Georgian artist Varla Felix Varlamishvili
Georgian artist Varla Felix Varlamishvili (1903 – 1986)
Born in Kutaisi (Imereti) in the family of a financier, Felix Varlamishvili graduated from the Tiflis Art Academy. His teachers were Gigo Gabashvili, Yakob Nikoladze, Oscar Shmerling, Boris Vogel, and Joseph Charlemagne. At the age of 25, Varlamishvili moved to Paris and settled in Montparnasse. Having emigrated to France, Varla forever preserved the Georgian spirit, emphasizing that he painted all his paintings with love for Georgia.
Throughout his creative life, the painter actively exhibited his art in galleries and salons in France, Argentina, Belgium, Japan, the USA and Iran. However, real fame, as often happens, came to the artist after his death, and his paintings are constantly growing in price.
Felix Varlamishvili died in Paris and was buried in a cemetery in the Georgian estate Leville on the outskirts of the French capital.
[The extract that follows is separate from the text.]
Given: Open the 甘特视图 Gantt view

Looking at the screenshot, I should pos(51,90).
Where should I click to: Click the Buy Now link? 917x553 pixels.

In January 2019, a personal exhibition of his works, presented mainly from private collections, was held in Tbilisi for almost a month. Also, the museum has 10 paintings that his Danish wife, the artist Zira Binder, donated to the museum according to the artist’s will in 1987.
The most frequent motif of his work is everyday life: harvesting, making wine, catching fish, and preparing firewood. Meanwhile, these people do not look either poor or rich; neither happy nor unhappy – they are at peace in their affairs.